(WORK TO COMPLETE) Convert the lines from the one containing "You are a GUI" through the one containing "click(x=1050, y=485)", both included, into a JSON list of strings with one string per line and no blank lines. Leave the pictures out.

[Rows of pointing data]
____
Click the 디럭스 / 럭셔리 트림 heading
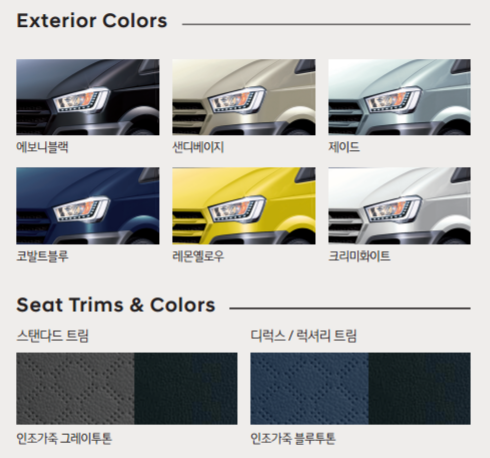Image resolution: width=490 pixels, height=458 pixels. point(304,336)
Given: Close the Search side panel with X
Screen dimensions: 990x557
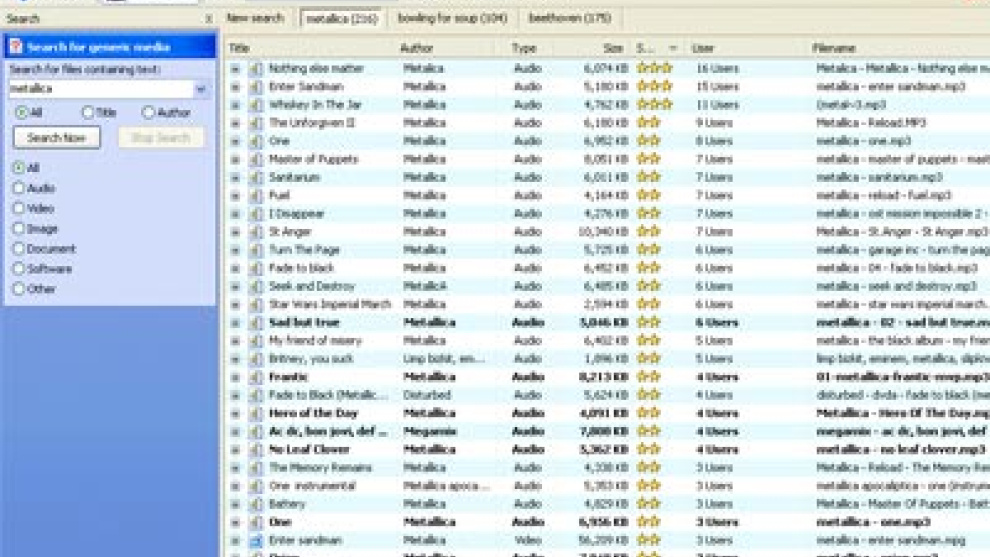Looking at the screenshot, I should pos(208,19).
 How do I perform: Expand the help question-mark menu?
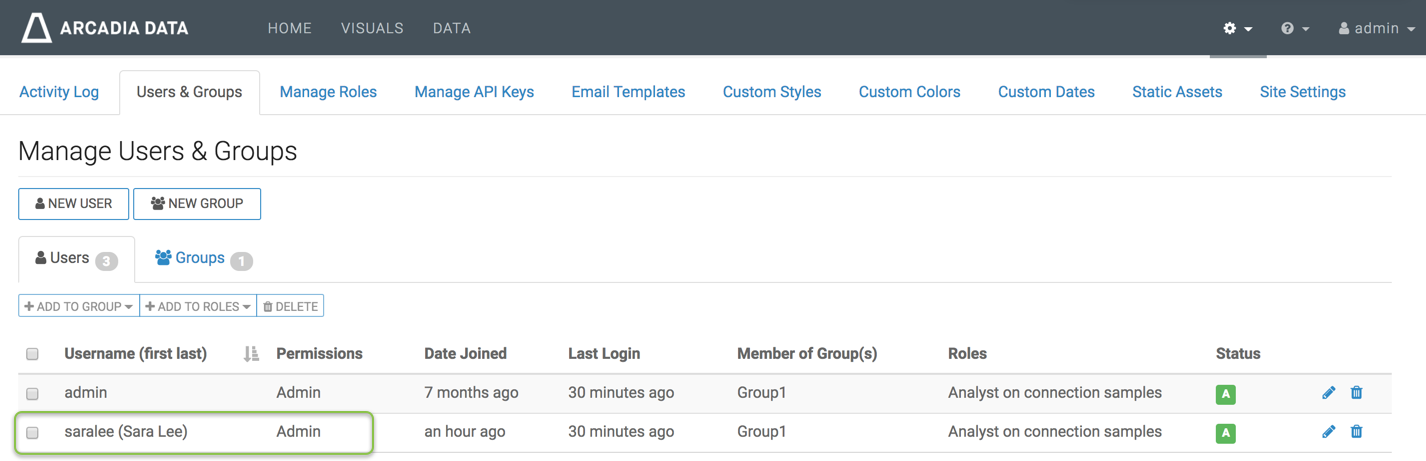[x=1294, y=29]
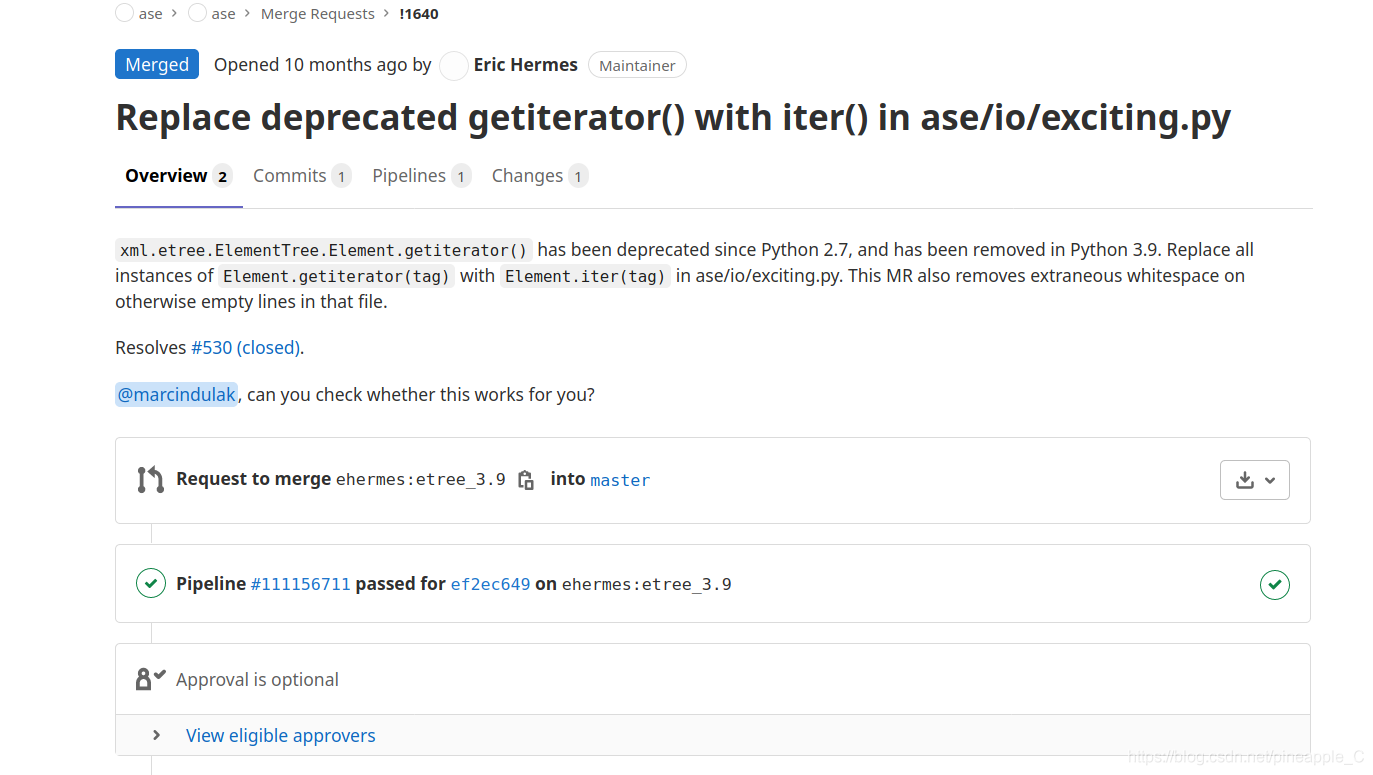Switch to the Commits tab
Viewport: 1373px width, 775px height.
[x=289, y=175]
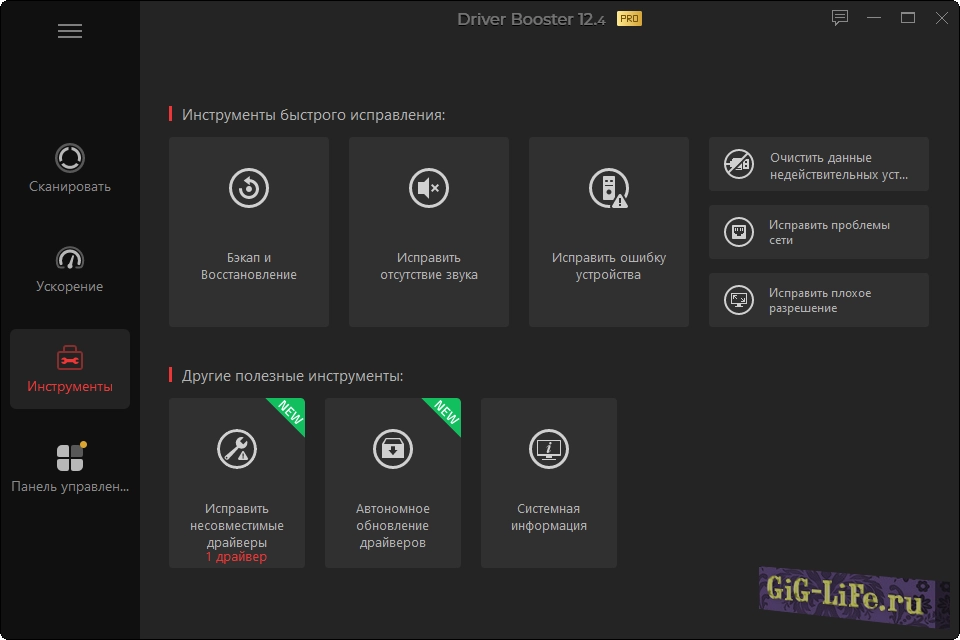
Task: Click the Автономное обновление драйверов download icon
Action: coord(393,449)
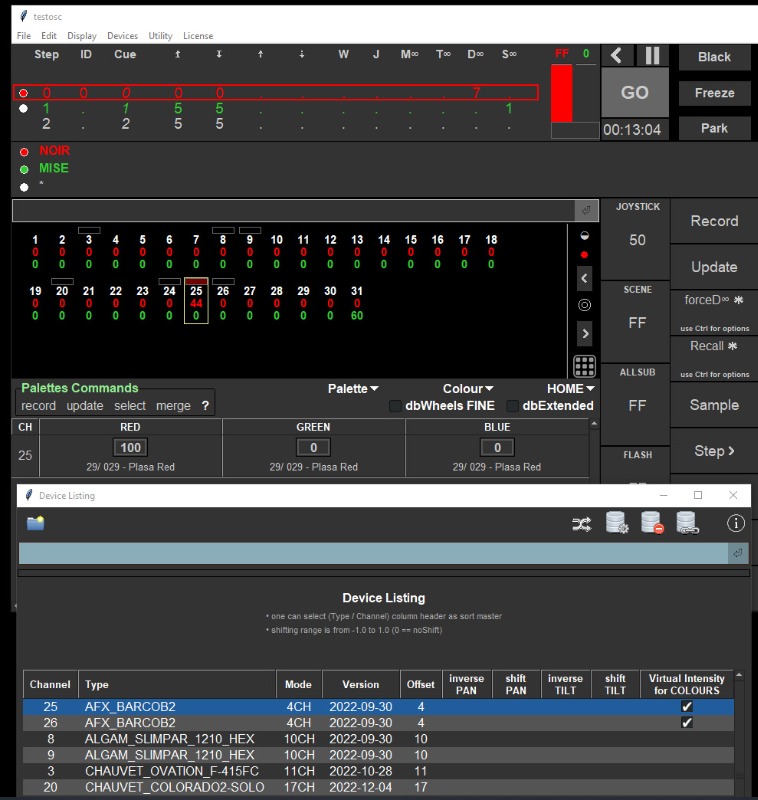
____
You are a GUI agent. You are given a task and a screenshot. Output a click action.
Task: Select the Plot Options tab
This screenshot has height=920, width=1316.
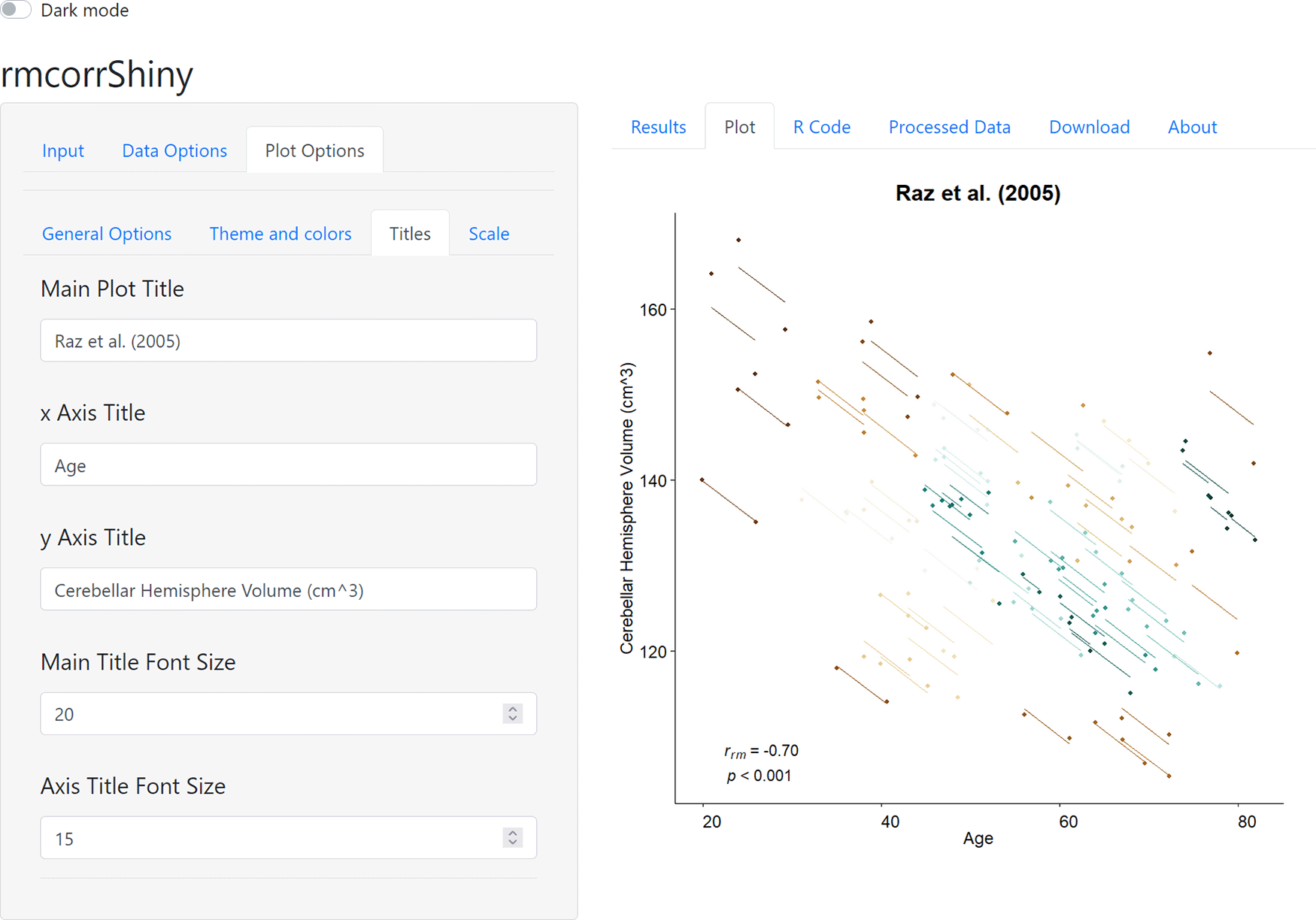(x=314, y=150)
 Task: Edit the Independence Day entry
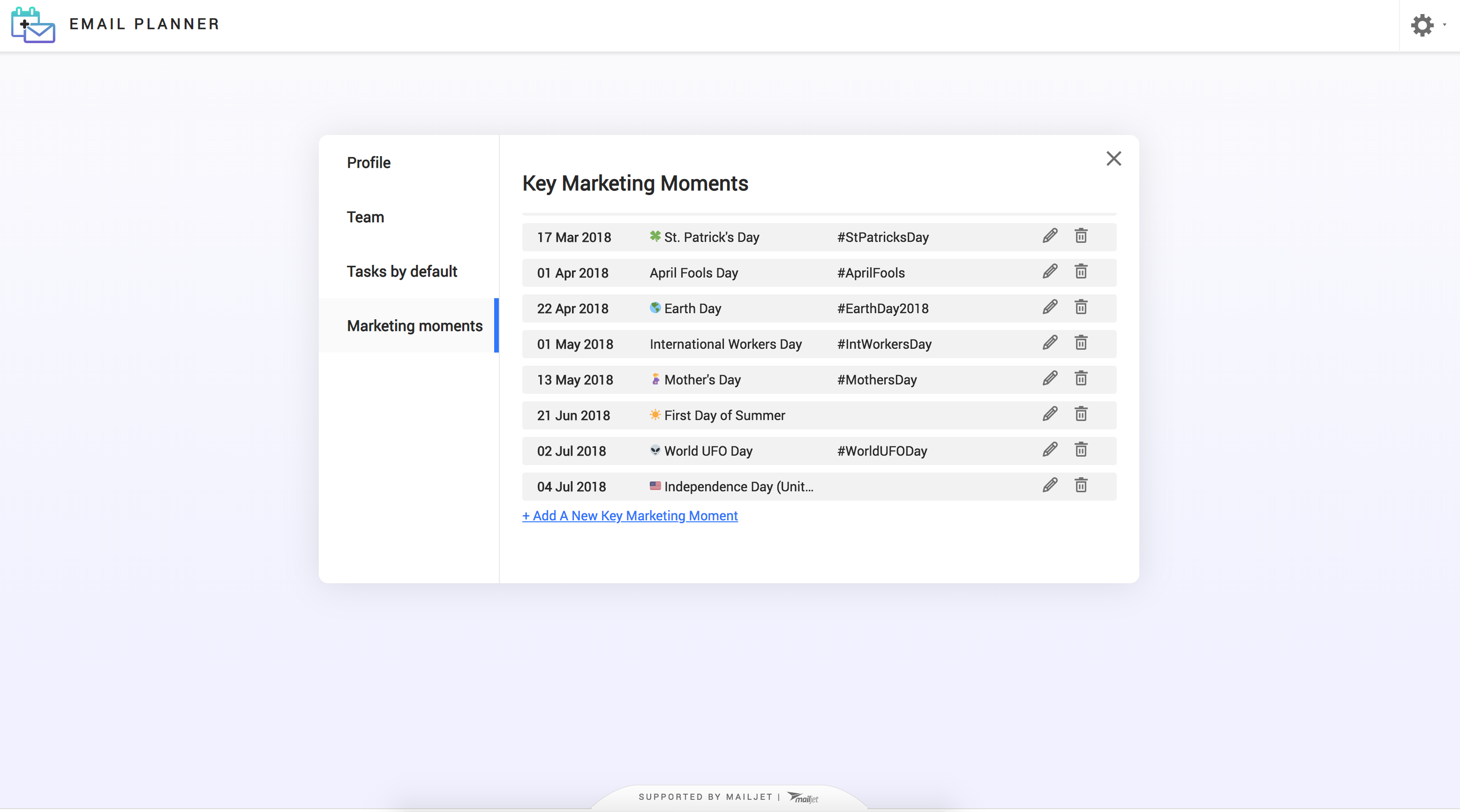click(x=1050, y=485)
____
(ANSWER TO THE EXERCISE)
[
  "You are a GUI agent. You are given a task and a screenshot. Output a click action.",
  "Task: Select the Plot Options tab",
  "This screenshot has height=920, width=1316.",
  "(x=314, y=150)",
  " Task: Edit the Independence Day entry",
  "click(x=1050, y=485)"
]